Try it: Write out every single entry exactly.

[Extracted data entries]
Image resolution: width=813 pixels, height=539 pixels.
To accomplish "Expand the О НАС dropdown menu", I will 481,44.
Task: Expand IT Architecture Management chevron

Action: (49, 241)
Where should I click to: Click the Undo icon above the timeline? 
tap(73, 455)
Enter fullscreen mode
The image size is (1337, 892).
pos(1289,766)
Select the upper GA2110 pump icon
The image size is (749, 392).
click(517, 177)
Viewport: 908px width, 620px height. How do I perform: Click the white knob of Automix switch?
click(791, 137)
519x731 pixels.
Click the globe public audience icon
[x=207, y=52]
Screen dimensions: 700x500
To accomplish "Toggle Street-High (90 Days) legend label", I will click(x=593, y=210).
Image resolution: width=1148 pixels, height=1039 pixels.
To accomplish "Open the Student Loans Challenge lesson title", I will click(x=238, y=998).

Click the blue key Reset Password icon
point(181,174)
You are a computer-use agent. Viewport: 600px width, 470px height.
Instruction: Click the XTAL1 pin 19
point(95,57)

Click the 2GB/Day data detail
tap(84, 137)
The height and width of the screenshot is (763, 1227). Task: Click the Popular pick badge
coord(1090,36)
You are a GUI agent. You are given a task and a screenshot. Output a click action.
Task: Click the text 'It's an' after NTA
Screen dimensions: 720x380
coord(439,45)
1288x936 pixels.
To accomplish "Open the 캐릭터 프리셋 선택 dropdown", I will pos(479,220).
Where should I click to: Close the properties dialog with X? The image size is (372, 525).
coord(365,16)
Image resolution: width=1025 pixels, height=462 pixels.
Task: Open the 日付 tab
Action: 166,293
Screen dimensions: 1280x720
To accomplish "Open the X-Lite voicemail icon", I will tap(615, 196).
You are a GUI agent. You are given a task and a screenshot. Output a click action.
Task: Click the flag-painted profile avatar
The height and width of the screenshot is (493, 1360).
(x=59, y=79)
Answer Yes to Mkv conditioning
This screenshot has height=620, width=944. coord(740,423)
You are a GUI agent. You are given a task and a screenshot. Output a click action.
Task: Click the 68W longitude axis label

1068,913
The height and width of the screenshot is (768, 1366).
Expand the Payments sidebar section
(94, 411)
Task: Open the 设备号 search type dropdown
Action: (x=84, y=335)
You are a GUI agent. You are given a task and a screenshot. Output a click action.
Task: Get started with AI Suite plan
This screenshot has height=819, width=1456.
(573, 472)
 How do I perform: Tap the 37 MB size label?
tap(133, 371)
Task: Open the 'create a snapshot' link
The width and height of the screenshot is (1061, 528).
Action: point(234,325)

Reply to the task:
Image resolution: width=813 pixels, height=539 pixels.
To accomplish "Expand the О НАС dropdown menu", I will 481,44.
Task: Expand IT Architecture Management chevron

Action: (49, 241)
Where should I click to: Click the Undo icon above the timeline? 
tap(73, 455)
Enter fullscreen mode
The image size is (1337, 892).
pos(1289,766)
Select the upper GA2110 pump icon
The image size is (749, 392).
click(517, 177)
Viewport: 908px width, 620px height. How do I perform: Click the white knob of Automix switch?
click(791, 137)
519x731 pixels.
Click the globe public audience icon
[x=207, y=52]
Screen dimensions: 700x500
To accomplish "Toggle Street-High (90 Days) legend label", I will click(x=593, y=210).
Image resolution: width=1148 pixels, height=1039 pixels.
To accomplish "Open the Student Loans Challenge lesson title", I will click(x=238, y=998).

Click the blue key Reset Password icon
point(181,174)
You are a computer-use agent. Viewport: 600px width, 470px height.
Instruction: Click the XTAL1 pin 19
point(95,57)

Click the 2GB/Day data detail
tap(84, 137)
The height and width of the screenshot is (763, 1227). Task: Click the Popular pick badge
coord(1090,36)
You are a GUI agent. You are given a task and a screenshot. Output a click action.
Task: Click the text 'It's an' after NTA
Screen dimensions: 720x380
coord(439,45)
1288x936 pixels.
To accomplish "Open the 캐릭터 프리셋 선택 dropdown", I will pos(479,220).
Where should I click to: Close the properties dialog with X? The image size is (372, 525).
coord(365,16)
Image resolution: width=1025 pixels, height=462 pixels.
Task: Open the 日付 tab
Action: 166,293
Screen dimensions: 1280x720
To accomplish "Open the X-Lite voicemail icon", I will tap(615, 196).
You are a GUI agent. You are given a task and a screenshot. Output a click action.
Task: Click the flag-painted profile avatar
The height and width of the screenshot is (493, 1360).
(x=59, y=79)
Answer Yes to Mkv conditioning
This screenshot has height=620, width=944. coord(740,423)
You are a GUI agent. You are given a task and a screenshot. Output a click action.
Task: Click the 68W longitude axis label

1068,913
The height and width of the screenshot is (768, 1366).
Expand the Payments sidebar section
(94, 411)
Task: Open the 设备号 search type dropdown
Action: (x=84, y=335)
You are a GUI agent. You are given a task and a screenshot. Output a click action.
Task: Get started with AI Suite plan
This screenshot has height=819, width=1456.
(573, 472)
 How do I perform: Tap the 37 MB size label?
tap(133, 371)
Task: Open the 'create a snapshot' link
The width and height of the screenshot is (1061, 528).
Action: point(234,325)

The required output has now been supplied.